~/.ssh/authorized_keysをpuppetのssh_authorized_keyリソース1で管理できるらしい。
ssh_authorized_key resource
manifests
以下のように、利用者と鍵、そして鍵の種類を用意したリソースを用意する。
(userの代わりにtargetという属性で指定箇所への設定も可能なようである)
ssh_authorized_key { 'vagrant insecure public key':
user => 'root',
key => 'AAAAB3NzaC1yc2EAAAABIwAAAQEA6NF8iallvQVp22WDkTkyrtvp9eWW6A8YVr+kz4TjGYe7gHzIw+niNltGEFHzD8+v1I2YJ6oXevct1YeS0o9HZyN1Q9qgCgzUFtdOKLv6IedplqoPkcmF0aYet2PkEDo3MlTBckFXPITAMzF8dJSIFo9D8HfdOV0IAdx4O7PtixWKn5y2hMNG0zQPyUecp4pzC6kivAIhyfHilFR61RGL+GPXQ2MWZWFYbAGjyiYJnAmCP3NOTd0jMZEnDkbUvxhMmBYSdETk1rRgm+R4LOzFUGaHqHDLKLX+FIPKcF96hrucXzcWyLbIbEgE98OHlnVYCzRdK8jlqm8tehUc9c9WhQ==',
type => 'ssh-rsa',
}result
上記のマニフェストを反映させると、rootユーザのssh_authorized_keyに指定の鍵が登録される。
[vagrant@localhost ~]$ sudo ls -l /root/.ssh
ls: cannot access /root/.ssh: No such file or directory
[vagrant@localhost ~]$ sudo puppet apply ssh.pp
Notice: Compiled catalog for localhost in environment production in 0.06 seconds
Notice: /Stage[main]/Main/Ssh_authorized_key[vagrant insecure public key]/ensure: created
Notice: Finished catalog run in 0.06 seconds
[vagrant@localhost ~]$ sudo ls -l /root/.ssh
total 4
-rw------- 1 root root 587 Jul 25 02:27 authorized_keyspuppetで管理されたauthorized_keysは以下のようになる。

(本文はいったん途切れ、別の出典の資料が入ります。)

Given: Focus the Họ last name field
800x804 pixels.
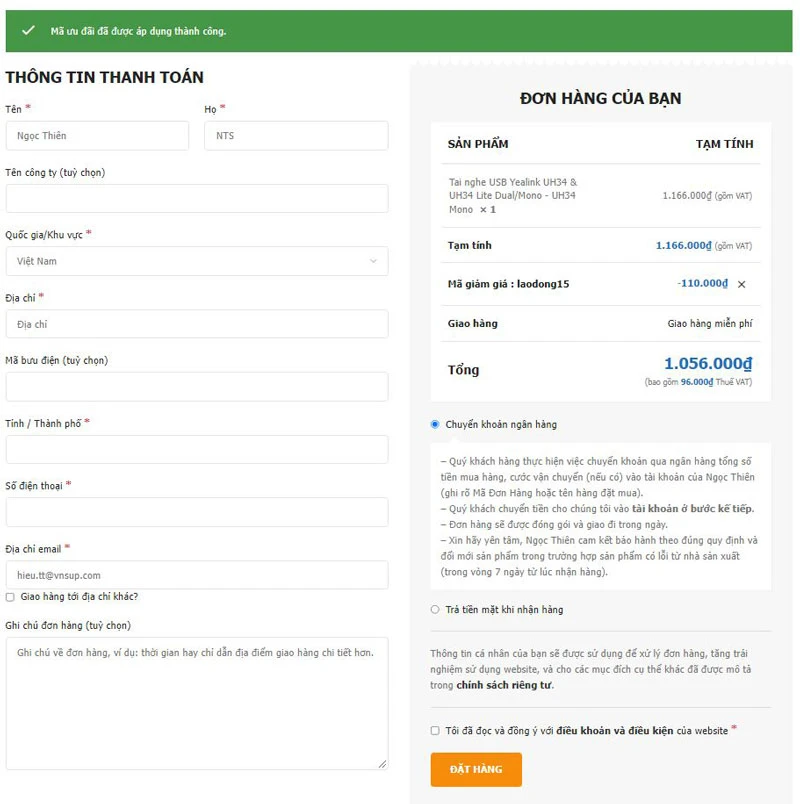Looking at the screenshot, I should (296, 136).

# HEADER: This file was autogenerated at Fri Jul 25 02:27:26 +0900 2014
# HEADER: by puppet. While it can still be managed manually, it
# HEADER: is definitely not recommended.
ssh-rsa AAAAB3NzaC1yc2EAAAABIwAAAQEA6NF8iallvQVp22WDkTkyrtvp9eWW6A8YVr+kz4TjGYe7gHzIw+niNltGEFHzD8+v1I2YJ6oXevct1YeS0o9HZyN1Q9qgCgzUFtdOKLv6IedplqoPkcmF0aYet2PkEDo3MlTBckFXPITAMzF8dJSIFo9D8HfdOV0IAdx4O7PtixWKn5y2hMNG0zQPyUecp4pzC6kivAIhyfHilFR61RGL+GPXQ2MWZWFYbAGjyiYJnAmCP3NOTd0jMZEnDkbUvxhMmBYSdETk1rRgm+R4LOzFUGaHqHDLKLX+FIPKcF96hrucXzcWyLbIbEgE98OHlnVYCzRdK8jlqm8tehUc9c9WhQ== vagrant insecure public key最低でも3つの属性に分けて書かなければいけないのが多少面倒だが、fileリソースでまるごと管理するよりは柔軟になったと思う。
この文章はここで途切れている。